Vandenbroucke wants Health to take charge of 1733 after heatwave pressure

Frank Vandenbroucke wants the federal health authorities to regain control of Belgium’s 1733 non-urgent medical helpline, L’Echo reports, after the heatwave exposed pressure on medical call handling.

Belgium Impulse Editorial·7 July 2026·1 min read·5 sources
Key signal

During a heatwave, many people need medical advice without needing an ambulance. A clearer 1733 structure affects patients, GP guard posts, emergency dispatchers and hospitals by shaping where calls go first.

The subject is Belgium’s 1733 helpline, a non-urgent medical number for out-of-hours GP care. Frank Vandenbroucke is Belgium’s federal health minister; L’Echo reports that he wants Health to regain responsibility for managing the service after heatwave pressure.

Background

Belgium’s ozone and heat plan has staged phases for vigilance, warning and alert.

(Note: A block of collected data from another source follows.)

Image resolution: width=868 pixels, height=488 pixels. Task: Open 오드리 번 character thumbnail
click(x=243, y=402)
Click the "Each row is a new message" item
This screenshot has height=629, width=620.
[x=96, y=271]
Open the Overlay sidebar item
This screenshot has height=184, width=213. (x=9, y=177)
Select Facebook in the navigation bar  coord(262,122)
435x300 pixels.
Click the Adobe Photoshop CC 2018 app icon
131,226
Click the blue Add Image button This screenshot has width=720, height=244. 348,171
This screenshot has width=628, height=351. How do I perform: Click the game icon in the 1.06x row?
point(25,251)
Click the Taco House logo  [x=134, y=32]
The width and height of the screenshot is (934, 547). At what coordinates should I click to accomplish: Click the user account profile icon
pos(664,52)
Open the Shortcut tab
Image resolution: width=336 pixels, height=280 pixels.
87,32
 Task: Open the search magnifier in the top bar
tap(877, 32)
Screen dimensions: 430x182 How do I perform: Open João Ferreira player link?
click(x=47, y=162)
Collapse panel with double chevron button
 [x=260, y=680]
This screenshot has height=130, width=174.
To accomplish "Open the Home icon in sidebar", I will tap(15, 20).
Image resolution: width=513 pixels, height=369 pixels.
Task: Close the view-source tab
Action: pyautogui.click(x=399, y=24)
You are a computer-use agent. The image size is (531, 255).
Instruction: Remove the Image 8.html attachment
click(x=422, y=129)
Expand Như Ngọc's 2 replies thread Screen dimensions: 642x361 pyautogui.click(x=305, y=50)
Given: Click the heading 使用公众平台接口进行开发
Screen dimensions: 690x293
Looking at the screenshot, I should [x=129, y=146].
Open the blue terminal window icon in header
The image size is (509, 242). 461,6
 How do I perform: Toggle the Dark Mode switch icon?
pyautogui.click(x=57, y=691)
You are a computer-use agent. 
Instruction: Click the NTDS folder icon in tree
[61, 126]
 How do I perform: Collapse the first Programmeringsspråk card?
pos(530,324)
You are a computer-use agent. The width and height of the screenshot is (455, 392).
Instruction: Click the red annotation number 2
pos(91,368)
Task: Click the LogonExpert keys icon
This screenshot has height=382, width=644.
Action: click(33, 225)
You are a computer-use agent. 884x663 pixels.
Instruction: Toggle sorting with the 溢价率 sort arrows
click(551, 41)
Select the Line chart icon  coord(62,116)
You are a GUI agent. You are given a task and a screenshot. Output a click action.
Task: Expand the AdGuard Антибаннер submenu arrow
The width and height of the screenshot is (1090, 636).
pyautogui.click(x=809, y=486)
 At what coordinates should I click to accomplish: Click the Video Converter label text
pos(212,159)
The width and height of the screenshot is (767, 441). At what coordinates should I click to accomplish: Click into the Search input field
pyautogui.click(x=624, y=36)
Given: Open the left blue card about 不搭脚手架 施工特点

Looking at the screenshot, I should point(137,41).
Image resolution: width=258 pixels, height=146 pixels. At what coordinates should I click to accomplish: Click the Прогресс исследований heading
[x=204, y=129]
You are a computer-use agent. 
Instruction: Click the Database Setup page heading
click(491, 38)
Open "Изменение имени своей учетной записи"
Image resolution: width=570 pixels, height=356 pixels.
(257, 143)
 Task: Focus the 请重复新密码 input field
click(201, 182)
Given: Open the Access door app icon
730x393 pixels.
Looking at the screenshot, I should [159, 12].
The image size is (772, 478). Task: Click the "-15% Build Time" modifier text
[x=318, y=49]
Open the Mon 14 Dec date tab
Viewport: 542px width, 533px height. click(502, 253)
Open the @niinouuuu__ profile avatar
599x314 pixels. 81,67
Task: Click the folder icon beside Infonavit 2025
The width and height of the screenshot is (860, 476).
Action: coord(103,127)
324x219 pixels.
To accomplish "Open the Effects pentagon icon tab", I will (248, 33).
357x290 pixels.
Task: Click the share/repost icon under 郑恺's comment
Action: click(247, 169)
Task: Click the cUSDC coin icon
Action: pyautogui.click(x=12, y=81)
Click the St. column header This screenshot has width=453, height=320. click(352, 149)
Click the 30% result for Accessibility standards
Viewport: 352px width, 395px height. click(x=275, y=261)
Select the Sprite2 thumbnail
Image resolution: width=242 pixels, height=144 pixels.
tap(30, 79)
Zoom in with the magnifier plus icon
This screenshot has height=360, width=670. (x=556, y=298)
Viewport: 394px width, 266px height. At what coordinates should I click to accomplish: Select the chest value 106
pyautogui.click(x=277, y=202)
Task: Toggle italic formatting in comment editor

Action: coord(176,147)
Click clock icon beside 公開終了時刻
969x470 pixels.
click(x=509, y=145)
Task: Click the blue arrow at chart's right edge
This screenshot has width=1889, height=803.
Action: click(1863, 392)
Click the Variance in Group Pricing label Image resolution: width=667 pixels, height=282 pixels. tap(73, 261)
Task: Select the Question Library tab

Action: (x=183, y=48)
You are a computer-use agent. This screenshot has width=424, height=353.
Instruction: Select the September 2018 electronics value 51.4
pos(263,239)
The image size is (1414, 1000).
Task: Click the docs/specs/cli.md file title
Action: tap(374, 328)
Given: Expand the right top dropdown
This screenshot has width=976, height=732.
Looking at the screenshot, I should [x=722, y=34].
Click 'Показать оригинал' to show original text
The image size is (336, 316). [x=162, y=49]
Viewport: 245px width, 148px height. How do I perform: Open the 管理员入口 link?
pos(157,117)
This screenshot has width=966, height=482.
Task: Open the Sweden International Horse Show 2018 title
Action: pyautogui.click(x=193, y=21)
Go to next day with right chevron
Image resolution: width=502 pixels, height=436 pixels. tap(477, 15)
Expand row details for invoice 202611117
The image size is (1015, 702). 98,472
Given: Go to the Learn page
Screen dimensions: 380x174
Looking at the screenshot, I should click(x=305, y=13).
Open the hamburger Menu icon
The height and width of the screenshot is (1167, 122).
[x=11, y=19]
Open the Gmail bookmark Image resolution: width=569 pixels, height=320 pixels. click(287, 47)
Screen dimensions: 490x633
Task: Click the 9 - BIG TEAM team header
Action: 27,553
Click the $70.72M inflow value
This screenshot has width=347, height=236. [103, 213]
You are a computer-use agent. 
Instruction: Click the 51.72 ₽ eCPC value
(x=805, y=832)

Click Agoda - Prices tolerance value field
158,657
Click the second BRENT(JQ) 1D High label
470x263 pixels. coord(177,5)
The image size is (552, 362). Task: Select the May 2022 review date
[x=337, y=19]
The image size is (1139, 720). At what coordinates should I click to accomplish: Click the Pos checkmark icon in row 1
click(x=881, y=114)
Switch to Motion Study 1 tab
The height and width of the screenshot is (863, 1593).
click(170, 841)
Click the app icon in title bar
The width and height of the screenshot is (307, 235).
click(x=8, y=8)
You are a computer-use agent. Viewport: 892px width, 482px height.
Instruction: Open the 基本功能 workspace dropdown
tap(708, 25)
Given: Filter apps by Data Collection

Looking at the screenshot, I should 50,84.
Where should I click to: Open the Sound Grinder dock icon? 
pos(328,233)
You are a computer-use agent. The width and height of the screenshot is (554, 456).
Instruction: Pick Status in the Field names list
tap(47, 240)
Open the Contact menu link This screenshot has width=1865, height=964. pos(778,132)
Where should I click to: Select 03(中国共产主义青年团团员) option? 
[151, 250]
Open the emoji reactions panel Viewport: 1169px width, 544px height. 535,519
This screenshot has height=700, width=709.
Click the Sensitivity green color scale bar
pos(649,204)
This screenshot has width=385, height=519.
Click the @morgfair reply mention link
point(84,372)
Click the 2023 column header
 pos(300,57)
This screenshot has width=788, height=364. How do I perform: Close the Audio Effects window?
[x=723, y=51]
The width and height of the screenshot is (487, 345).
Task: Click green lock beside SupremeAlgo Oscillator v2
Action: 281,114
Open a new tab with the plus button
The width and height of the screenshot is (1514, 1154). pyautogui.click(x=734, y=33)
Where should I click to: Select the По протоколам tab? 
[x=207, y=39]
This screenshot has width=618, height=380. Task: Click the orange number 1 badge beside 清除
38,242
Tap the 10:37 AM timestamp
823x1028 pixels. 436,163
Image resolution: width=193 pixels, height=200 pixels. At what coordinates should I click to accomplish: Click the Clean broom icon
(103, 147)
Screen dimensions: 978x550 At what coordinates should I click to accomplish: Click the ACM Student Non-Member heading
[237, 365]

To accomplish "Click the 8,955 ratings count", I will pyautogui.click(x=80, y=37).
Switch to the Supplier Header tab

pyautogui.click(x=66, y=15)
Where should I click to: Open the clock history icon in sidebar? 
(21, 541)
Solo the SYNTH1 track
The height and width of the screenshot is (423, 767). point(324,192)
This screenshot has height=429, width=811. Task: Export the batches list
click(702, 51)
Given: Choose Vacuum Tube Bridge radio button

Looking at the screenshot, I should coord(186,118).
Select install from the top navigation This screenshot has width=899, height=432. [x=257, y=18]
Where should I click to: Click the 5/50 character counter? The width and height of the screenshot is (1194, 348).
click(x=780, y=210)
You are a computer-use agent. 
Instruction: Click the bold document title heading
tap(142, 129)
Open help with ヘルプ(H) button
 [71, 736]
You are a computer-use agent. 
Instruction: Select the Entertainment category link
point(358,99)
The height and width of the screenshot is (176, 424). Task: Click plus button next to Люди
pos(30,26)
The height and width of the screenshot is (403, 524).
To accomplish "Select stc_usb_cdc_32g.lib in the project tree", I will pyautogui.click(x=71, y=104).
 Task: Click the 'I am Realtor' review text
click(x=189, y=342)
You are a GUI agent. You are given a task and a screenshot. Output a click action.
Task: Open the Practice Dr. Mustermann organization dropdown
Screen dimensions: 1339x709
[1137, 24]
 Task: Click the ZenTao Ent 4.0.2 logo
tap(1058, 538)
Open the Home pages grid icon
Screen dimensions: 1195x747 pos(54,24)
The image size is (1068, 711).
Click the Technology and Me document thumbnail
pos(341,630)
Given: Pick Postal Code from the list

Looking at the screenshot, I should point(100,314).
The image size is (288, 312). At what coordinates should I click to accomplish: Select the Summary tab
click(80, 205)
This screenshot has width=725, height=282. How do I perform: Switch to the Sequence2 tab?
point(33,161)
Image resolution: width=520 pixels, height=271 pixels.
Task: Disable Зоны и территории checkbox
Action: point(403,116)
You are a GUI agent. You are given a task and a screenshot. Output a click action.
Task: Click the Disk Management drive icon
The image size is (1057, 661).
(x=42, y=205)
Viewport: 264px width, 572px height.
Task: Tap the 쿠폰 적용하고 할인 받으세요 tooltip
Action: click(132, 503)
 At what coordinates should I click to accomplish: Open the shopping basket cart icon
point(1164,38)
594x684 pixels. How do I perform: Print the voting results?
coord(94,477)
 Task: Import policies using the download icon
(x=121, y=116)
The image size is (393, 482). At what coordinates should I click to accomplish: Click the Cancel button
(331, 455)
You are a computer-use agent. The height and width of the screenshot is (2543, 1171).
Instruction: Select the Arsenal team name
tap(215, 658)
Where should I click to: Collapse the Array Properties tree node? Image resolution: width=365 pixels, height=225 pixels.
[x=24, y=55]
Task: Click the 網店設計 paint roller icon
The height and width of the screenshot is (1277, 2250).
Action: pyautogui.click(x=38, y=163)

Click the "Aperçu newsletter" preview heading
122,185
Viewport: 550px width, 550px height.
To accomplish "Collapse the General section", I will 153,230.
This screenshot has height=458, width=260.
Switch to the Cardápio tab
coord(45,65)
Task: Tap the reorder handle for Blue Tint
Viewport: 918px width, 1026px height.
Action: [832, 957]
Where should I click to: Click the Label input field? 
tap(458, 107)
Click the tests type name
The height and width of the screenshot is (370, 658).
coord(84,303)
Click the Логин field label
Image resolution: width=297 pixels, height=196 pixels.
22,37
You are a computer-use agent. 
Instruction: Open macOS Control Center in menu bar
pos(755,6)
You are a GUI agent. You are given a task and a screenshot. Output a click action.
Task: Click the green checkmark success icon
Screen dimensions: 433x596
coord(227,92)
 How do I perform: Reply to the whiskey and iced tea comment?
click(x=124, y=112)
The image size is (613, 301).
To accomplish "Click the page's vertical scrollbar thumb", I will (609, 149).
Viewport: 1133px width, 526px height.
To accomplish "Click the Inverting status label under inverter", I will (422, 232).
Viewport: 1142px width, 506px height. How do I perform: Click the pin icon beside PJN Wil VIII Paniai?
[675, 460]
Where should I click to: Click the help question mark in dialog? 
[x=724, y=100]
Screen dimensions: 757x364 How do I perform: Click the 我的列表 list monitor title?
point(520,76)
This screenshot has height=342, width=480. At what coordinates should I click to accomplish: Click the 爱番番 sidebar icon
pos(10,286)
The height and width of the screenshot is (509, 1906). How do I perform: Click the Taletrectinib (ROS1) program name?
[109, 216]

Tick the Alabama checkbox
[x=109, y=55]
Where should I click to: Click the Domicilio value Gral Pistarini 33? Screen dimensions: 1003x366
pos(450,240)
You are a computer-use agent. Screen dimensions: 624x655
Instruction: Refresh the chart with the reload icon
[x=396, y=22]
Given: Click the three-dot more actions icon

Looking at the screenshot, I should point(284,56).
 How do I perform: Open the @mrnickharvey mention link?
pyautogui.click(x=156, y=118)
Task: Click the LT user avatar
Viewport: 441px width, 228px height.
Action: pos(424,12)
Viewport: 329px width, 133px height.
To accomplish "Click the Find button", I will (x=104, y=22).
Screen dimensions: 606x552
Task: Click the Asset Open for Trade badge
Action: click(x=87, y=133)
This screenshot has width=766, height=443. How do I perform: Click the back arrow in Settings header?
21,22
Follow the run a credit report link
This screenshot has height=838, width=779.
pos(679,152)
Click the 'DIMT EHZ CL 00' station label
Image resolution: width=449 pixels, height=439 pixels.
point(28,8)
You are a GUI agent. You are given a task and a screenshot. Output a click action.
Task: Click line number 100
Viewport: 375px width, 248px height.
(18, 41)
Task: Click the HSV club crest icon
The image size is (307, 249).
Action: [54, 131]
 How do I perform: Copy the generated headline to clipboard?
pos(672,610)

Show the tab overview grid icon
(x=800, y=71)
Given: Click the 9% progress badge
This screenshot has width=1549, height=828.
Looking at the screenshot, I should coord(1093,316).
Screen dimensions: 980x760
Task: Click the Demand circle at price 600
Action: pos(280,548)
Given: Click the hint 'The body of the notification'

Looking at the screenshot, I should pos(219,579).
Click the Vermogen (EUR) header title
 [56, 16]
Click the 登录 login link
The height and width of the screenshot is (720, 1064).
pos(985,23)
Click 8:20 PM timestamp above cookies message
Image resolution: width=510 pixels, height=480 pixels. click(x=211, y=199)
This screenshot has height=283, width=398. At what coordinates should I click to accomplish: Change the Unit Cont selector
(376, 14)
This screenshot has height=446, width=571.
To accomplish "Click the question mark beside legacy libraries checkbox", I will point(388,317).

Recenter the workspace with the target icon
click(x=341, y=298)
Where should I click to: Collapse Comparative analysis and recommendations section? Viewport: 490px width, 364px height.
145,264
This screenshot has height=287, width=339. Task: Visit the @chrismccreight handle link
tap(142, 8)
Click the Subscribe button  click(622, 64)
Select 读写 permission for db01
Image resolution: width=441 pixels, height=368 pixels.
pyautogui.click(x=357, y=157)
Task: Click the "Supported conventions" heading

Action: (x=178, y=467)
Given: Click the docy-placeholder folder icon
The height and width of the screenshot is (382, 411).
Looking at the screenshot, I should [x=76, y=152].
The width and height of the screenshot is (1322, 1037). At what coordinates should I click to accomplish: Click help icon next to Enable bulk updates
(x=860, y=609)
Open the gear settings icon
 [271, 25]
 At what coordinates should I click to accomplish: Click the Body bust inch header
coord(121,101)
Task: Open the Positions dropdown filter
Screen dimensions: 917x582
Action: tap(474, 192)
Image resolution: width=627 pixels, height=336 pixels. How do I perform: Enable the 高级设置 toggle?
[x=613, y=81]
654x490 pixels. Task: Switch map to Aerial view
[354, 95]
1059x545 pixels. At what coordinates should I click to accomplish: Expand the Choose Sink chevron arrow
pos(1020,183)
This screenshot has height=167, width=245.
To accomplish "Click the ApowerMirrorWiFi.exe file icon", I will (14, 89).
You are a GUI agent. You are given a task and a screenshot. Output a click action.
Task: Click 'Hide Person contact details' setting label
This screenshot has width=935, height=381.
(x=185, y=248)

FPS Public Health says the alert phase activated on 23 June 2026 was the first since August 2020.

OIS Intelligence

Impact

Regional — The impact differs by region because 1733 is still rolled out in phases and some areas continue to rely on local guard-post numbers, according to FPS Public Health.

Opposing perspectives

  1. Federal health centralisation

    Supporters of a health-led structure argue that 1733 is not just a telephone gateway but part of medical triage, especially during heatwaves when symptoms, medication risks and hospital pressure need coordinated oversight.

  2. Local guard-post autonomy

    Local GP guard posts and emergency-call operators have an interest in preserving systems that reflect local coverage, staffing and language realities, particularly because FPS Public Health says 1733 is still phased and not uniform everywhere.